If you use PostgreSQL (like me) in your own Data Center: Use Pure Storage’s FlashArray //m
If you are a System Engineer and you have dealed with large scale systems in a Data Center, you should have used at least one time, an array of discs. In my case, I’ve used a lot this, and many times, I’m seeing to myself trying to tuning everything related to the base OS to take advantage of everything, but many times I have found that one of the main root causes of a particular issue in my Database systems is due to the SAN/NAS systems, mainly caused for the speed of the discs, ore many times because they are not ready to provide a fast performance for a large quantity of writes and reads, more commonly known like I/O operations; they are not ready for Real-Time Data Ingestion applications.I began to wonder to myself:
“C’mon, we need to find a suitable and cost-effective alternative to this problem”

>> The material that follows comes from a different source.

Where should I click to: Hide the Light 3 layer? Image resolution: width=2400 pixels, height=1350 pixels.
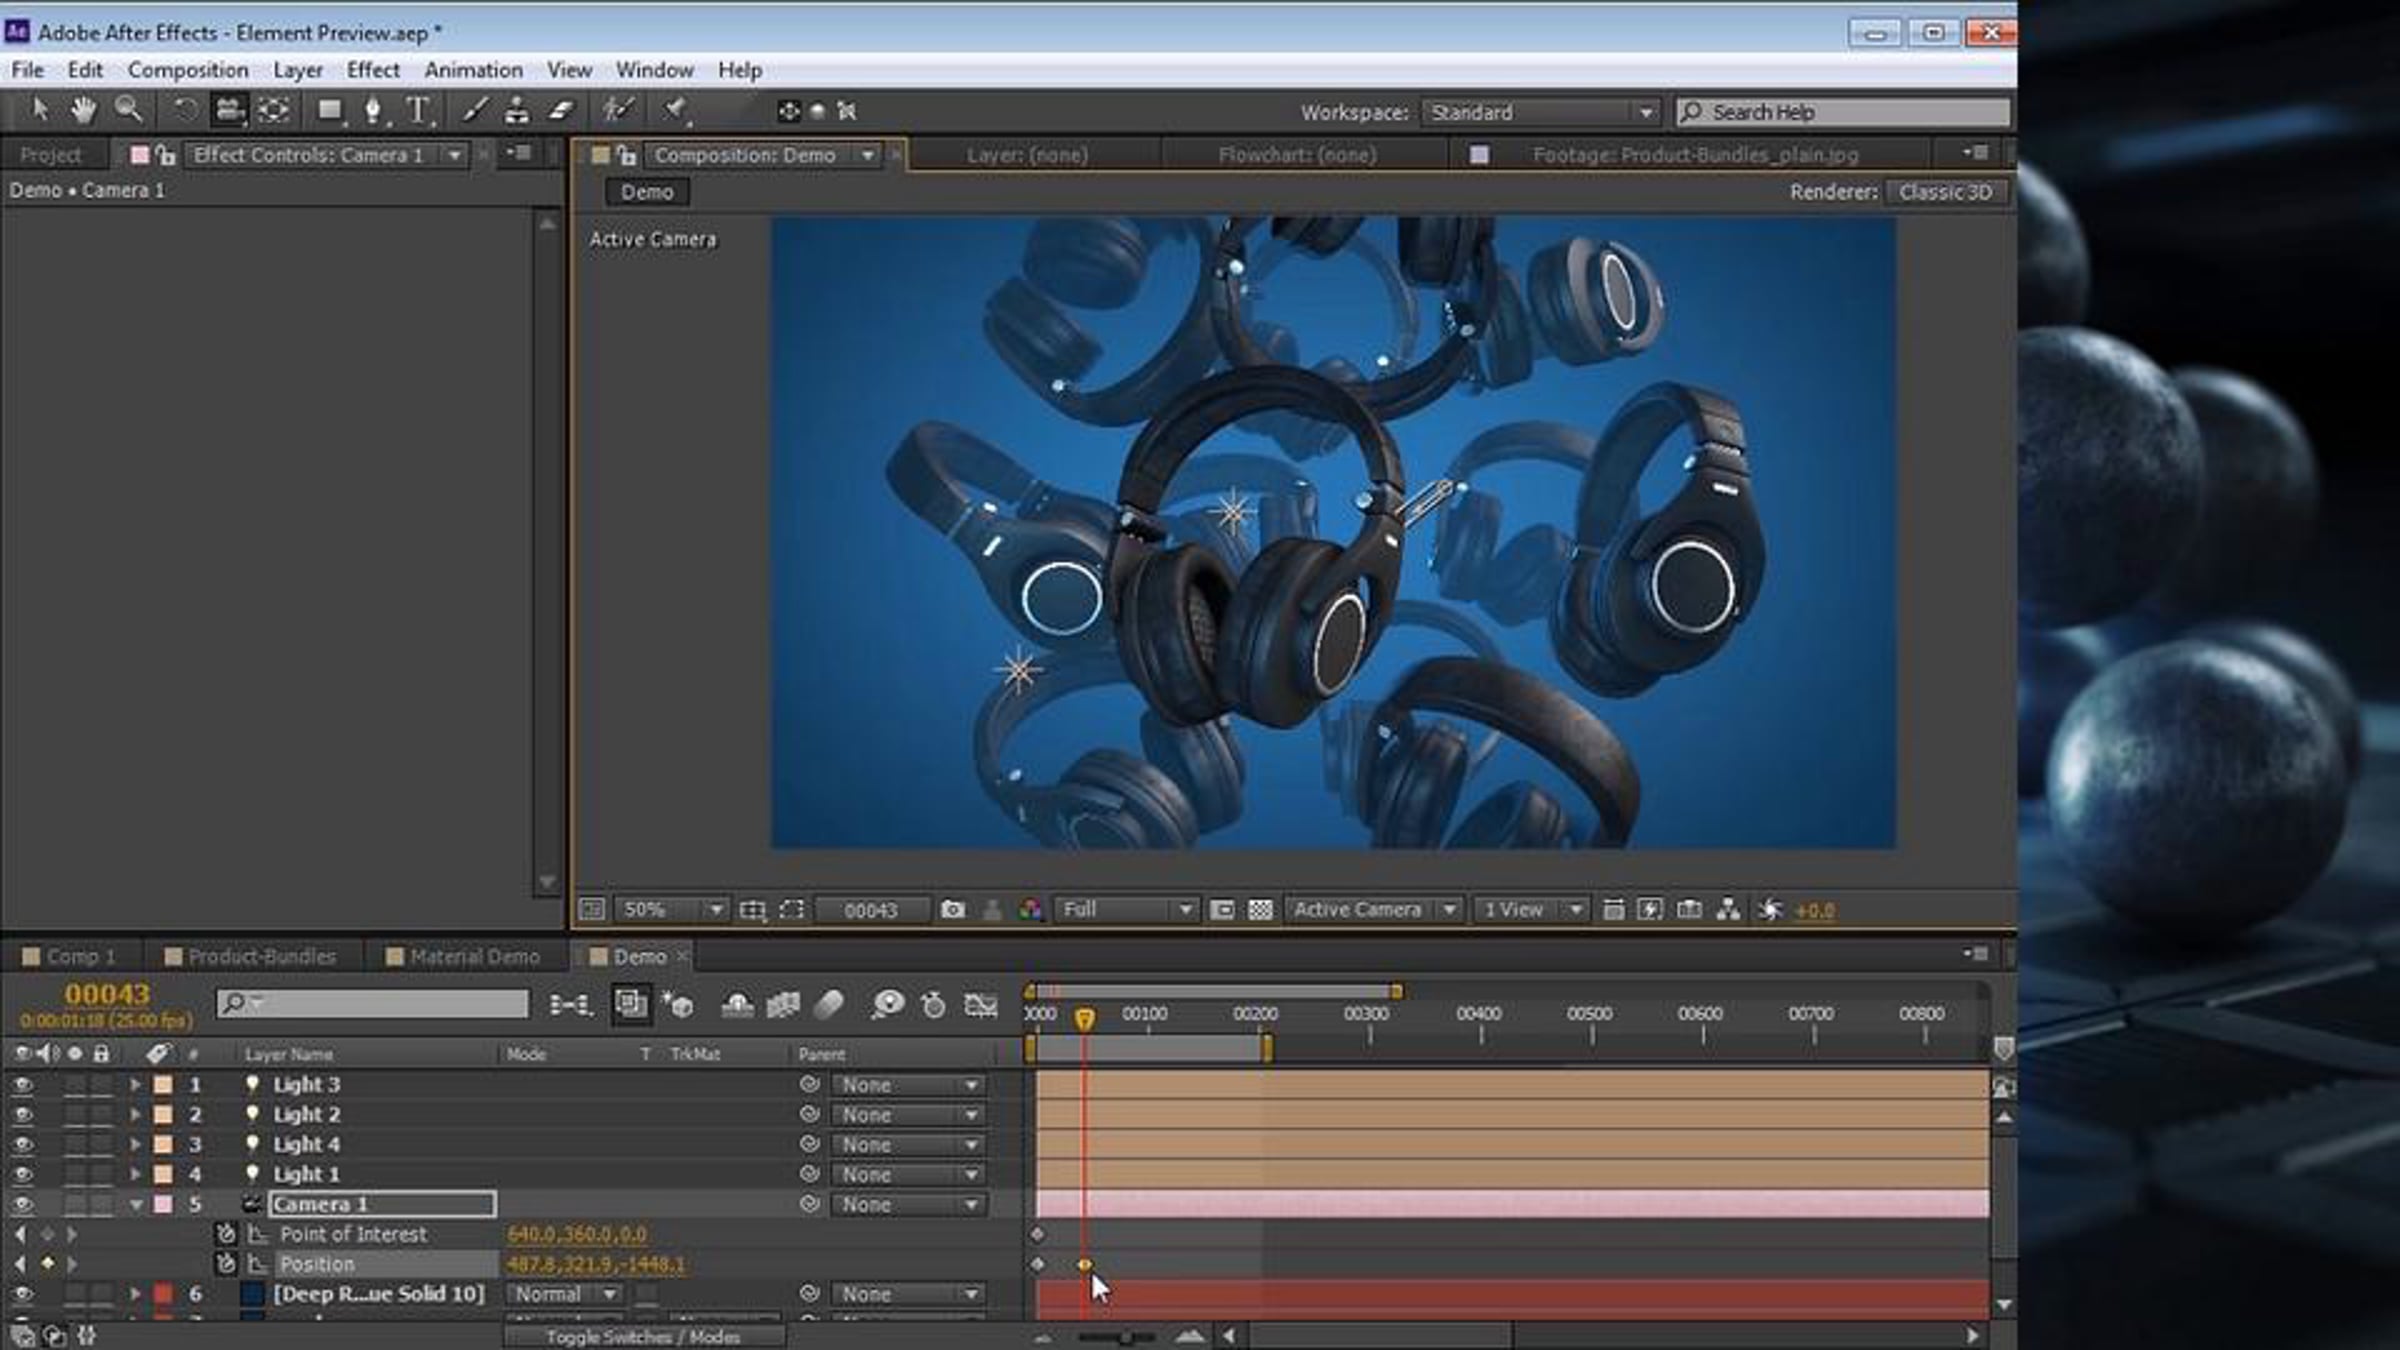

I began to focus the research in recent innovation in the Storage layer, and I found Pure Storage. But I found more: Pure Storage was compatible with PostgreSQL when I read how Yodle migrated their Storage layer to them, and achieved 5-to-1 data reduction of the database and the execution time for all database queries was dramatically decreased You should be wondering why I’m putting this here. The answer is simple: the Database, it doesn’t matter if you use Apache Cassandra, PostgreSQL or MongoDB, the DB is always a critical point of your Mobile App, because you store everything there, so when you are optimizing your infrastructure to deliver the best service to your users, you must take a deep to your database, and of course to your Storage layer. To see everything in your Database servers, AppDynamics has released a new product called Database Performance Management, where you can analyze locks, execution plans, slow database response times and more.
BTW, they are looking for a Product Manager for this particular product, so if you are interested, I let you the link here.
What about the HTTP and App Backend layers?
Many companies right now are using the MEAN Stack (MongoDB, ExpressJS, AngularJS and NodeJS) for Mobile Apps backend development; and for the frontend they use Nginx. So, you need to see what happens in these layers too. For example, for Nginx + NodeJS tuning, I found this great post from the GoSquared’s Engineering team where they explained brilliantly how to do this. One of the hardest problems to tackle when you are using NodeJS for development is the memory leaks that you app could create. To give you ideas how to solve this issue, you can read these two posts:
- Debugging Memory Leaks in Node.js Applications, from Vladyslav Millier
- Understanding Node.js Memory Leaks, by Omed Habib, Principal Product Manager at AppDynamics
If you have a performance problem with your NodeJS application, talk with Omer and his team, they are ready to help you.
So, when you are in the privileged place to develop a Mobile app direct to consumers, you have to take a deep look for its performance, and with AppDynamics, Twin Prime and Pure Storage, you can work hard to deliver the best service for your users. Mobile Performance could be a pain in the ass, and can hurt hardly your revenue metrics, so keep a deep eye on it and work hard to eliminate all issues related to it. Thanks for your time and let me know what do you think about it.